▶ [Instructions for the task]: Copy everything from "You are a GUI" down to "coord(96,85)", swapping each "screenshot" for "screen capture" and changing nothing else. Omit the pictures.

▶ [Materials provided]:
— start —

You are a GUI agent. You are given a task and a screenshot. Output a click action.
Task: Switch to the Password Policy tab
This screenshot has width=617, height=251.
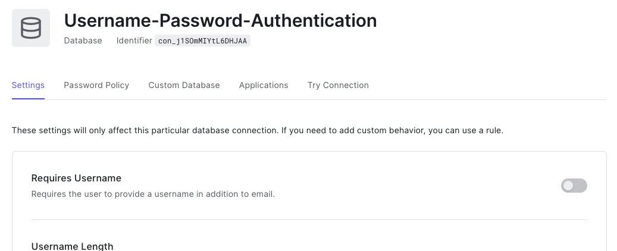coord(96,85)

— end —
— start —

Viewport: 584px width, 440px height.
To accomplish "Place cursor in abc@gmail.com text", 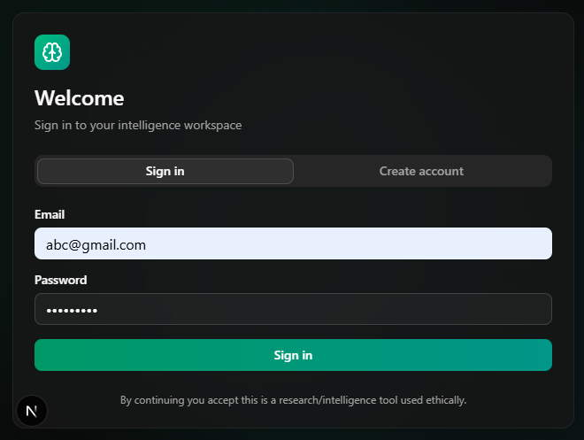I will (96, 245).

— end —
— start —

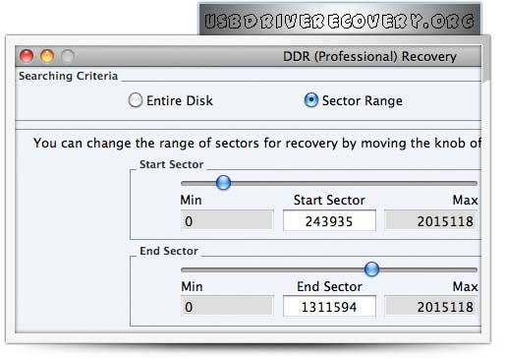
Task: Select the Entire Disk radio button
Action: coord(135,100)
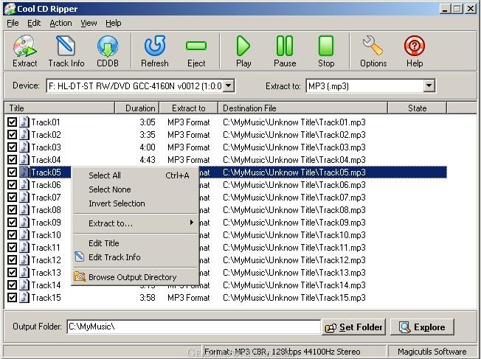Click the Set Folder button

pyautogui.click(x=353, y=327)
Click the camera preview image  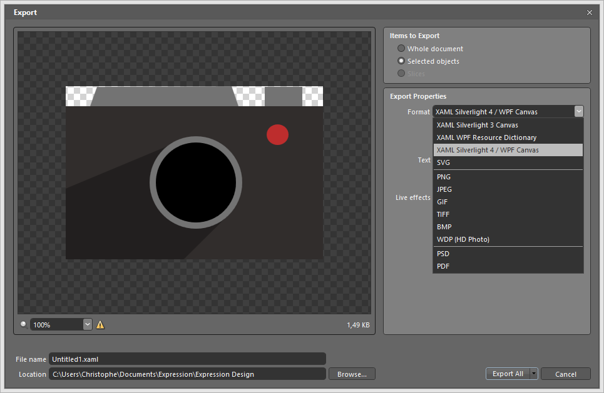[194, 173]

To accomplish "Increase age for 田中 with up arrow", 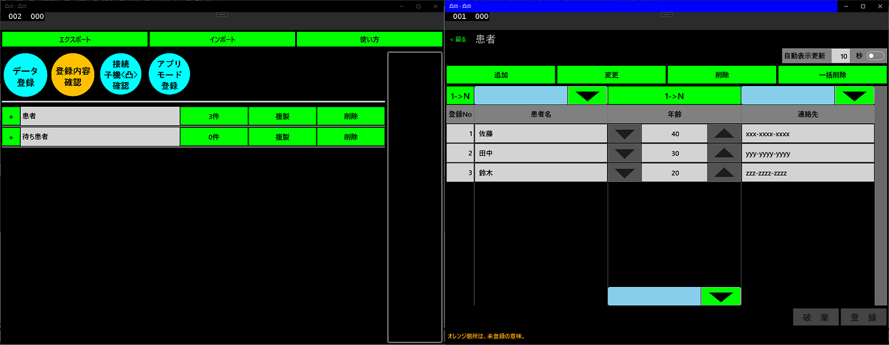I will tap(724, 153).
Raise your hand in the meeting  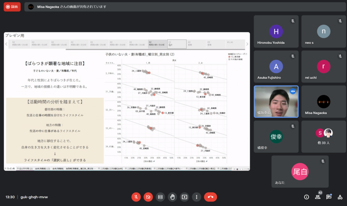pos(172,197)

— end —

▶ [Solved exercise]:
You are a GUI agent. You are given a task and a screen capture. Output a click action.
Task: Switch to the Password Policy tab
This screen capture has width=617, height=251.
coord(96,85)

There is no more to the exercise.